Pourquoi ce parti-pris esthétique ?
La nuit a quelque chose de fascinant. C’est l’endroit de tous les possibles, que l’on associe souvent à l’interdit, à la transgression. Dans l’imaginaire collectif, la nuit est également le terrain de jeu des criminels. J’aimais cette idée de lier le travail de Donovan avec ce temps du crime. L’un résultant de l’autre, les deux étant intrinsèquement liés.
Je souhaitais par ailleurs faire ressortir une certaine étrangeté, celle-là même que je retrouve dans la personne de Donovan. Filmer la nuit accentue cette étrangeté. Je voulais que le spectateur soit enveloppé par cette nuit. Je voulais une ambiance intime, confinée, qui relève quasiment de la confidence.
D’un point de vue plus pratique, il s’avère que Donovan vit et travaille la nuit. Il nettoie toutes les scènes de crime de nuit, et ne se lève en général pas avant midi. C’est d’ailleurs ce qui m’a tout de suite fasciné chez lui.
- Peux-tu nous parler de la production de ce film ?
Dans un premier temps, j’ai complètement autofinancé ce film. Je vivais alors à Paris, j’avais un peu d’argent de côté et sur un coup de tête, je suis partie pendant un mois à Mexico afin d’y rencontrer Donovan.
Mon rêve, mon objectif, c’était que mon film soit un jour diffusé sur la plateforme Op-Docs du New York Times. Sauf que c’était mon premier film et que n’avais aucun contact chez eux !
Je suis donc allée à Mexico pour faire des repérages et tourner une première bande-annonce. Une fois celle-ci réalisée, j’ai simplement cliqué sur « pitch your film » sur la plateforme Op-Docs afin de proposer mon projet et j’ai attendu… six mois avant d’avoir une réponse. Ils étaient intéressés ! Par la suite, j’ai été accompagnée par la société de production Ladybirds Films. Je suis retournée à Mexico pendant trois semaines afin de terminer le film, qui a finalement été livré au New York Times.
La plupart de mes films sont montés par mon frère, qui a beaucoup d’expérience. Travailler avec lui à cette étape de la production, c’est très important pour moi. Avec lui, je me sens libre et je me sens en confiance, j’ose tester des choses. Le montage étant généralement un moment-clé dans la création d’un film, qui peut se révéler être très casse-gueule, c’est vraiment hyper important pour moi d’être en totale confiance !
- Quels sont tes projets à l’heure actuelle ?
Je travaille sur un projet de série documentaire et un projet de long métrage.
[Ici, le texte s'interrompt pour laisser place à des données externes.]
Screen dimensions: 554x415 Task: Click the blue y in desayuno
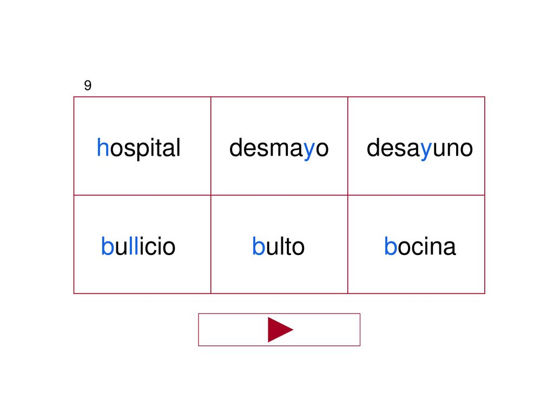(426, 151)
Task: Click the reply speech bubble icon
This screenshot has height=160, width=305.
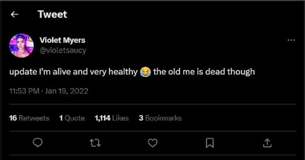Action: click(37, 143)
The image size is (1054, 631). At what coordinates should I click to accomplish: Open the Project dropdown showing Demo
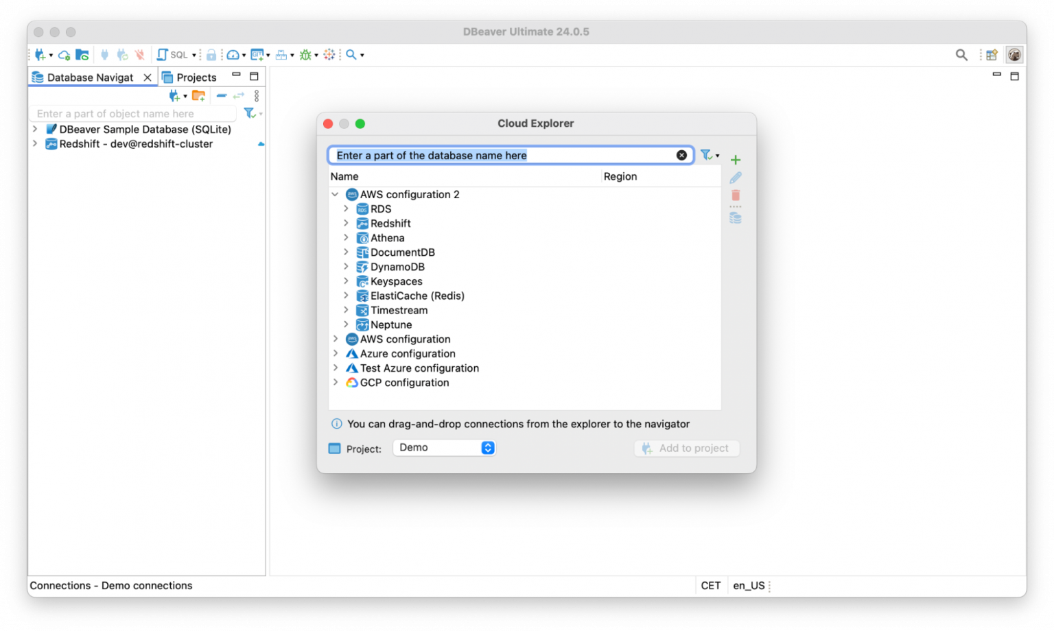click(444, 447)
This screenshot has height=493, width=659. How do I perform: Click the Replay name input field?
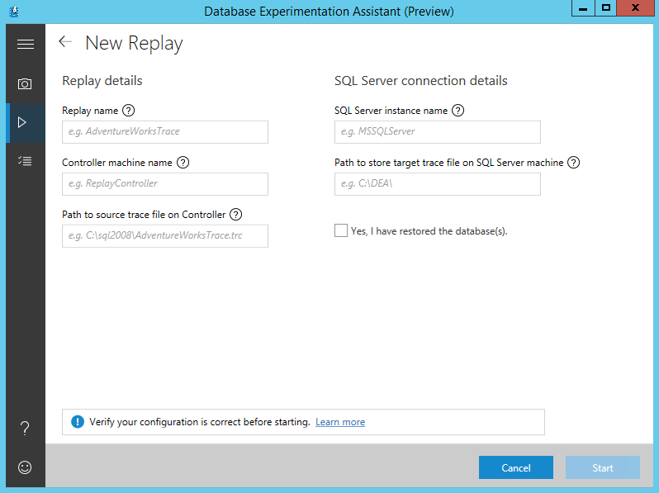coord(165,132)
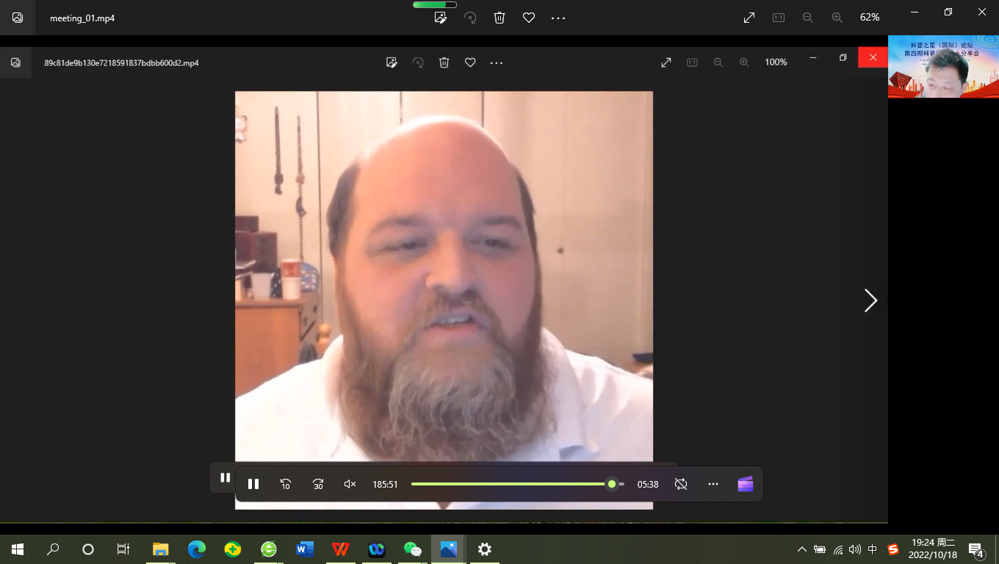The image size is (999, 564).
Task: Pause the video with the pause button
Action: tap(253, 484)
J’en suis encore à l’écriture. Depuis Donovan, mon deuxième court métrage Rocio and me a été publié sur le site du New Yorker et je suis partie pour Al Jazeera réaliser un court métrage sur des danseurs activistes à Lagos, au Nigeria ! C’était une expérience incroyable !
- Un mot sur 99 et sur le sous-titrage de ton film en version multilingue ?
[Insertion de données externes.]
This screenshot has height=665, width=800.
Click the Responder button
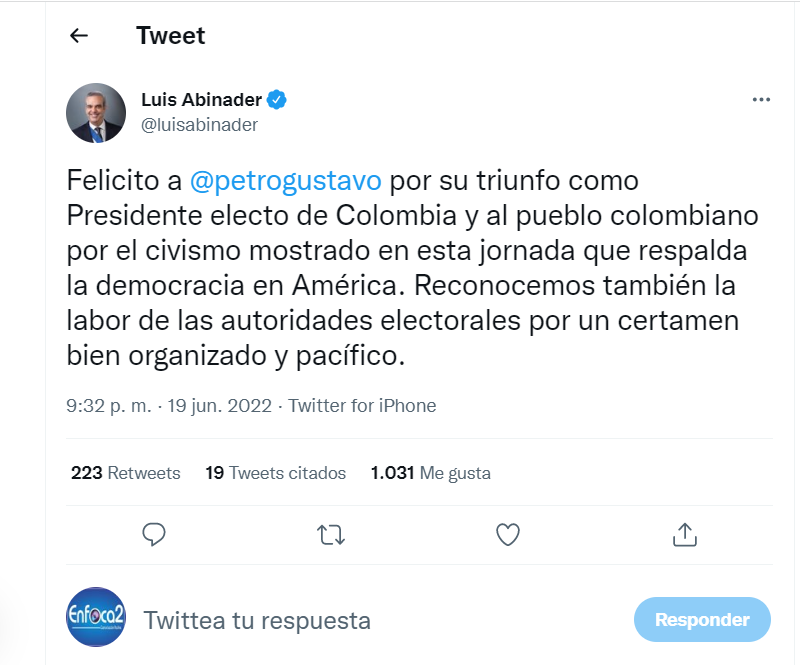coord(702,620)
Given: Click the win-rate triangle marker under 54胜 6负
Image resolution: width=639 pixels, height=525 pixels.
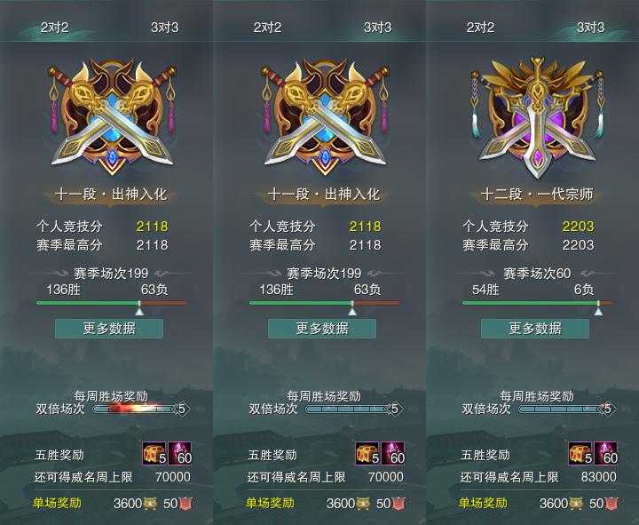Looking at the screenshot, I should click(x=598, y=312).
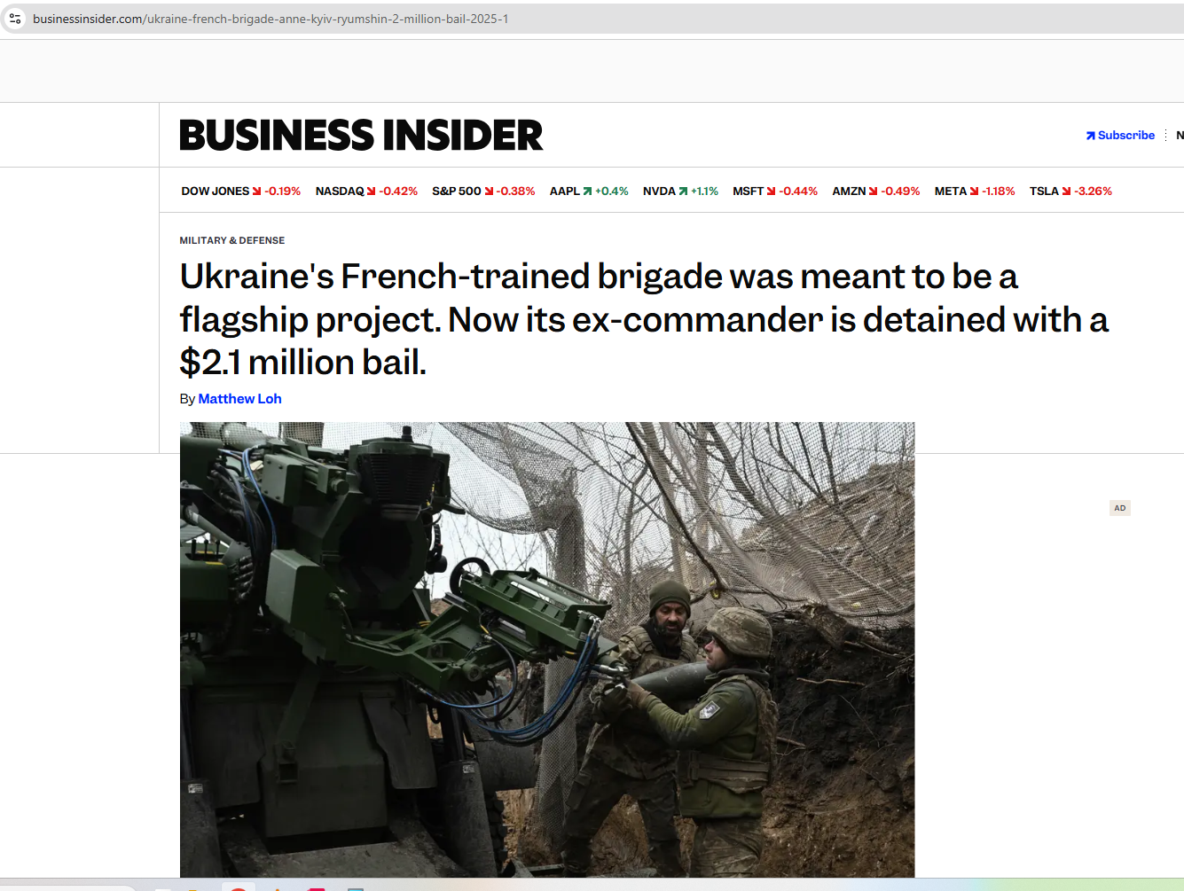The image size is (1184, 891).
Task: Click the TSLA red down arrow
Action: pyautogui.click(x=1066, y=191)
Au moment où j’ai commencé à me lancer dans la réalisation, je regardais souvent les films qui étaient diffusés sur 99. C’était une grande source d’inspiration pour moi, que ce soit au niveau de la réalisation, de l’esthétique ou bien des thèmes abordés ! J’adorais y passer du temps.
J’adore l’idée que Donovan soit en version multilingue, qu’il s’ouvre et s’adresse à d’autres cultures, qu’il transgresse ainsi les frontières et devienne un peu plus universel !
- Y a-t-il un film que tu as aimé en particulier sur 99 ?
J’ai beaucoup aimé Blood Rider. Je préparais mon tournage au Nigeria quand je suis tombée dessus ! Il m’a permis de complètement me projeter et de mieux sentir, capter, l’endroit où j’allais me rendre. Selon moi, il retranscrit magnifiquement l’ambiance de Lagos, ville tentaculaire qui pulse comme aucune autre ville au monde. La tension qui se dégage de cet endroit est assez unique et le film l’incarne parfaitement dans les scènes haletantes de moto. On arrête quasiment de respirer ! C’est un joli travail de réalisation et de montage.